=== Section Start ===

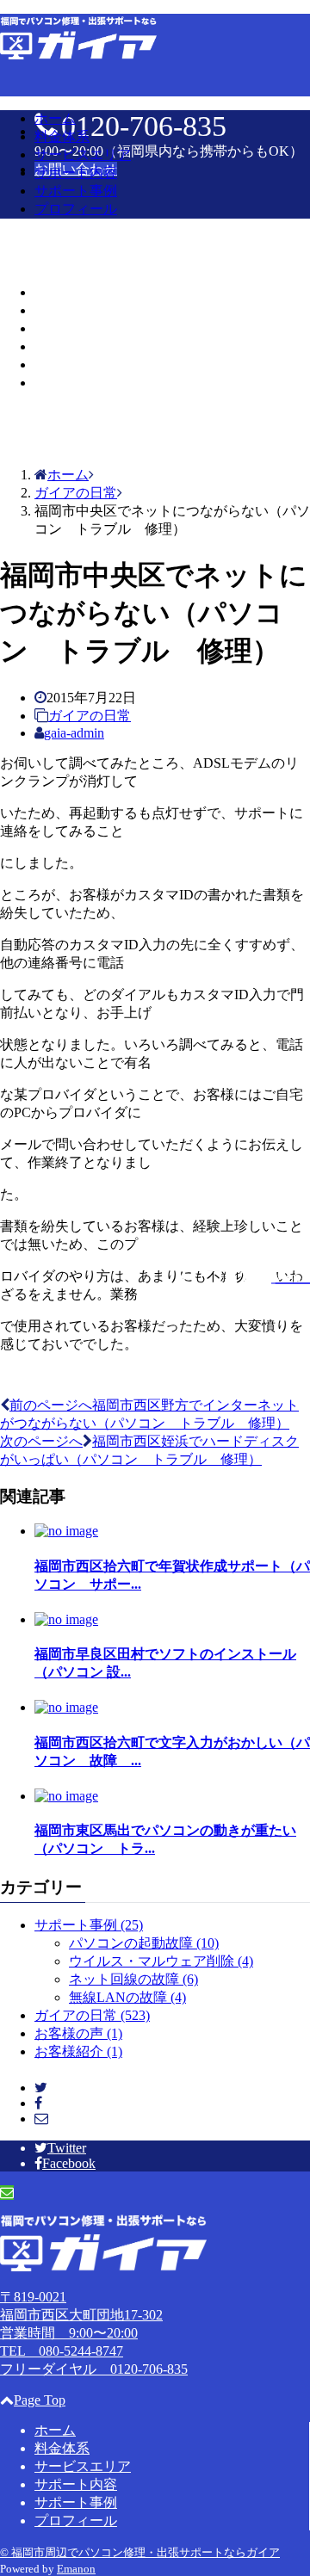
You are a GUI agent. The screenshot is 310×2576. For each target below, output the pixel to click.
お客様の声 (78, 2033)
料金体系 (62, 136)
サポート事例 (75, 190)
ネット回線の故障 (133, 1979)
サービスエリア (82, 154)
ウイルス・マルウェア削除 (161, 1961)
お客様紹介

=== Section End ===

AIM OF THE EXERCISE |
From the first line to the last, set down the records word for word and drop the images.

ANSWER SPACE |
You are a GUI agent. The screenshot is 310×2576. For each target below, output the pixel to click.
お客様の声 (78, 2033)
料金体系 (62, 136)
サポート事例 (75, 190)
ネット回線の故障 (133, 1979)
サービスエリア (82, 154)
ウイルス・マルウェア削除 (161, 1961)
お客様紹介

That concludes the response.